INSTRUCTIONS TO FOLLOW = Omitting all pictures, copy word for word the lines from the line containing "Task: Click the" through the final line of the entries.

Data records

►

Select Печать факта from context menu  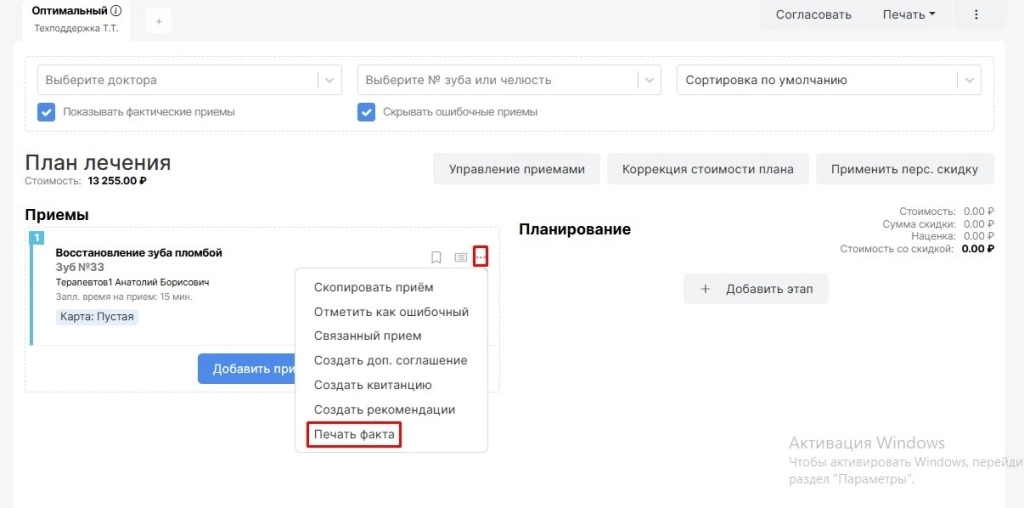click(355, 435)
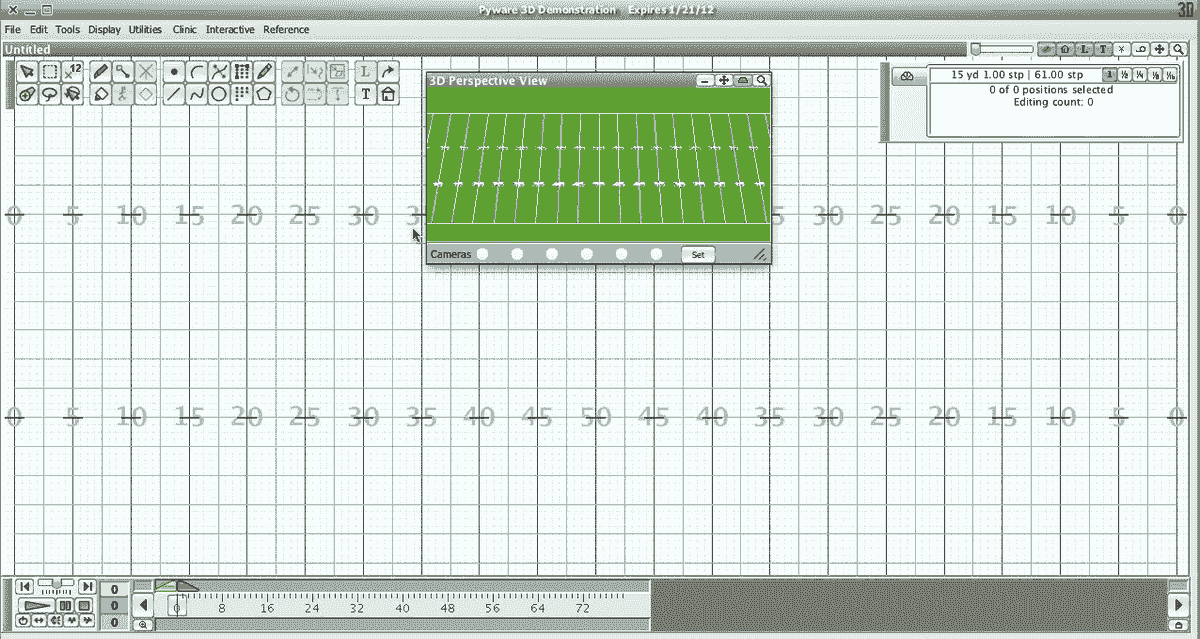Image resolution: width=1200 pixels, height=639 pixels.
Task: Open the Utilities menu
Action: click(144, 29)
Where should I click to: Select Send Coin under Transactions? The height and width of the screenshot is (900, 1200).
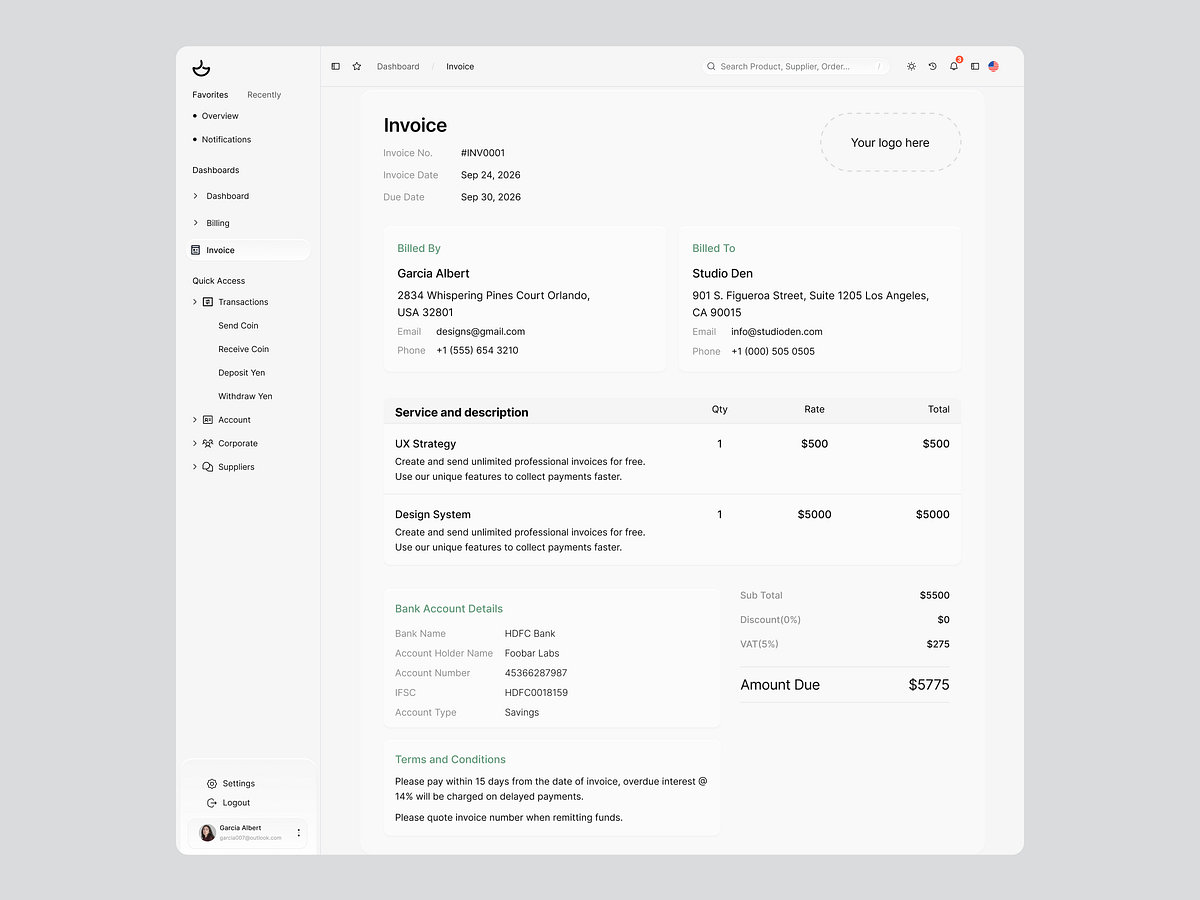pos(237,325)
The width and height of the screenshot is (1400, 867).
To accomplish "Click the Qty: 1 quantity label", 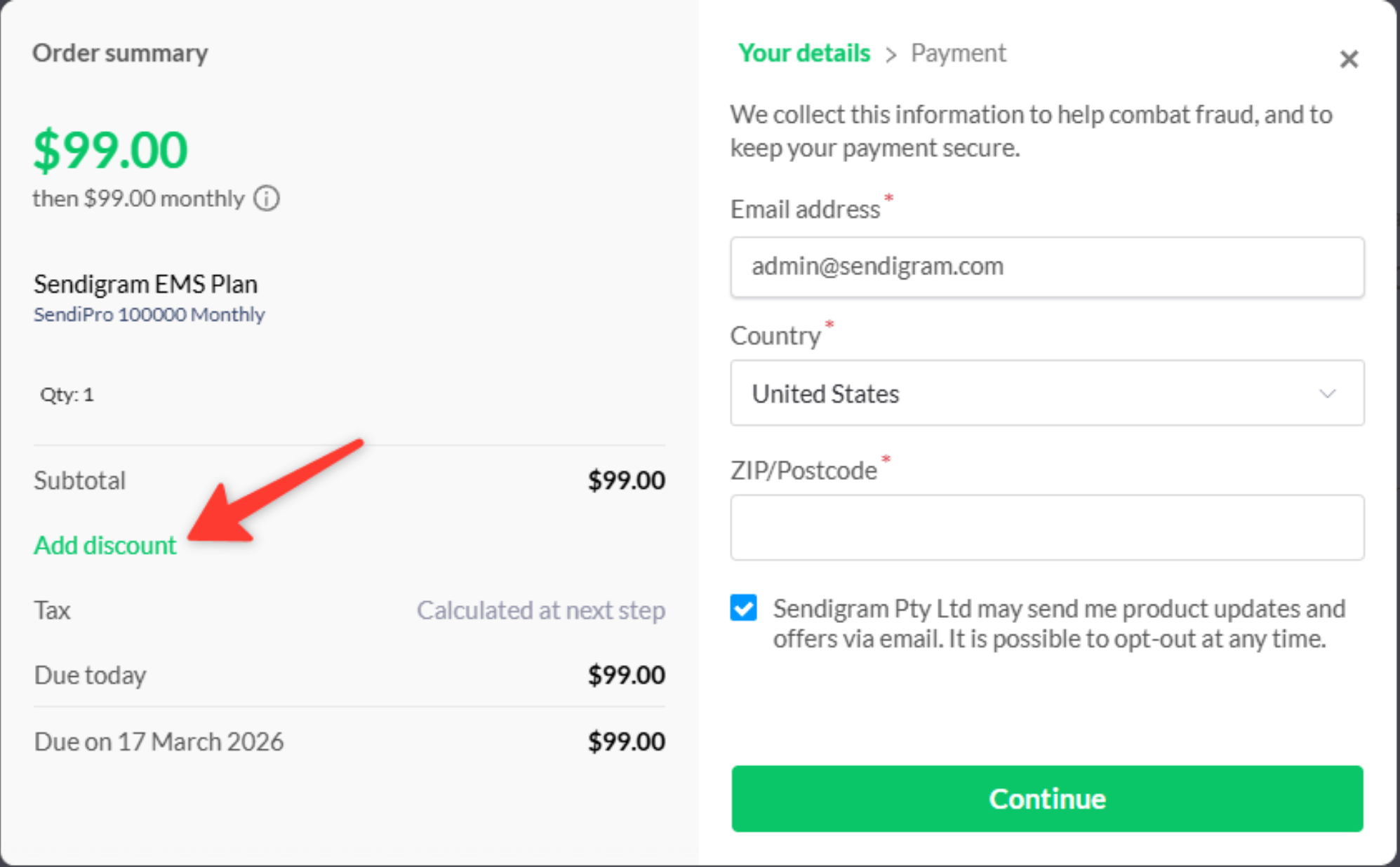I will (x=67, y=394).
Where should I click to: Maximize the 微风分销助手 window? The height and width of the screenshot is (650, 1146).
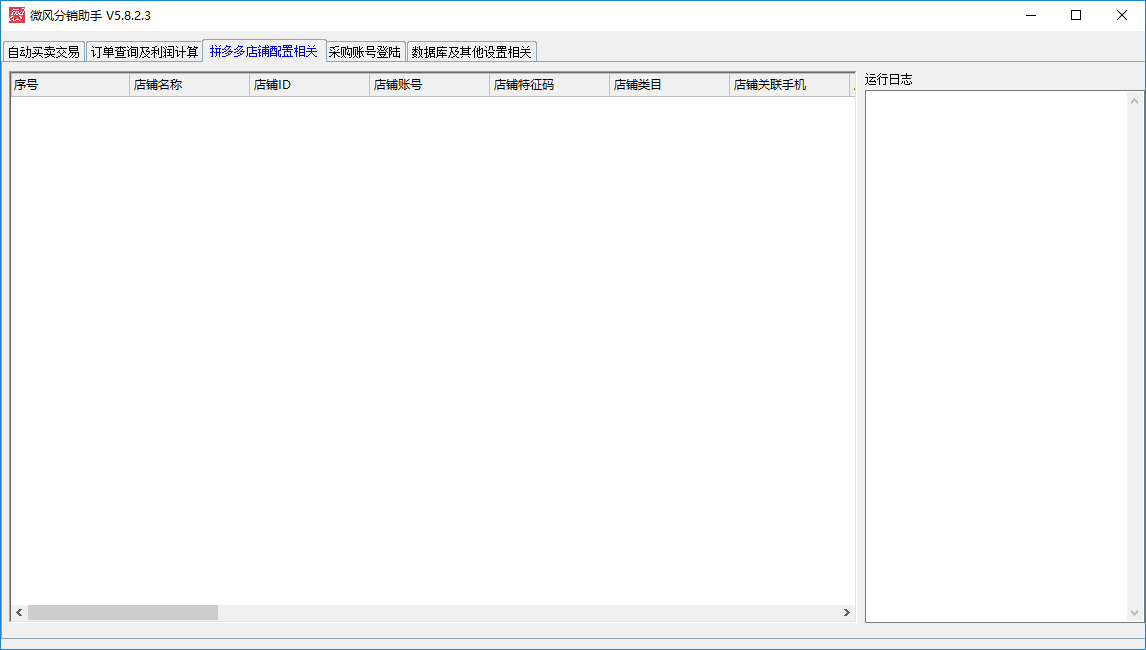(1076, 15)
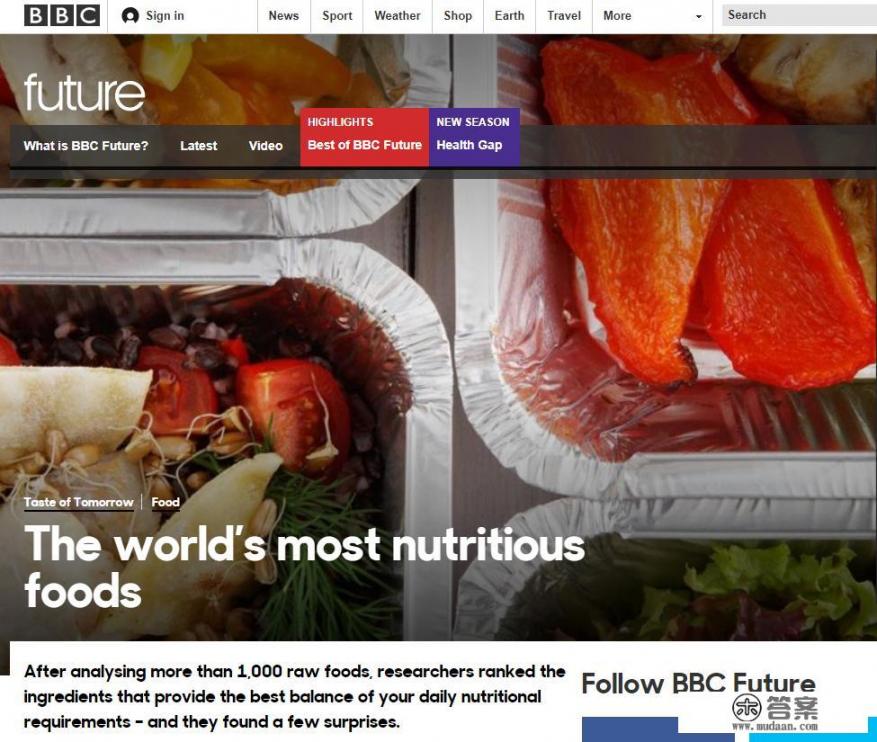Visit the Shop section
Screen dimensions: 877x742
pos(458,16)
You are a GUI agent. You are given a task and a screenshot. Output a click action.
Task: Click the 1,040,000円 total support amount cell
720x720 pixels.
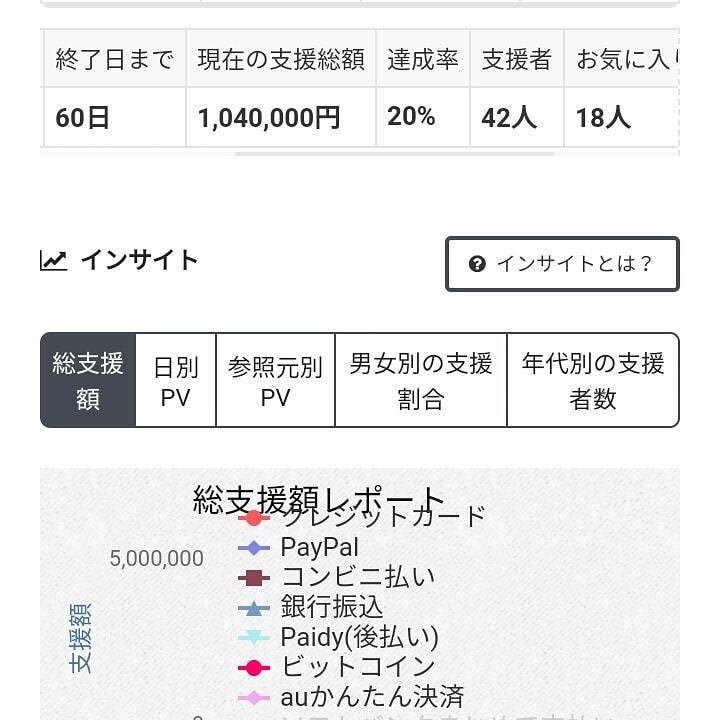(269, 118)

◄

EXPECTED ANSWER =
Task: Click the 1,040,000円 total support amount cell
720x720 pixels.
(269, 118)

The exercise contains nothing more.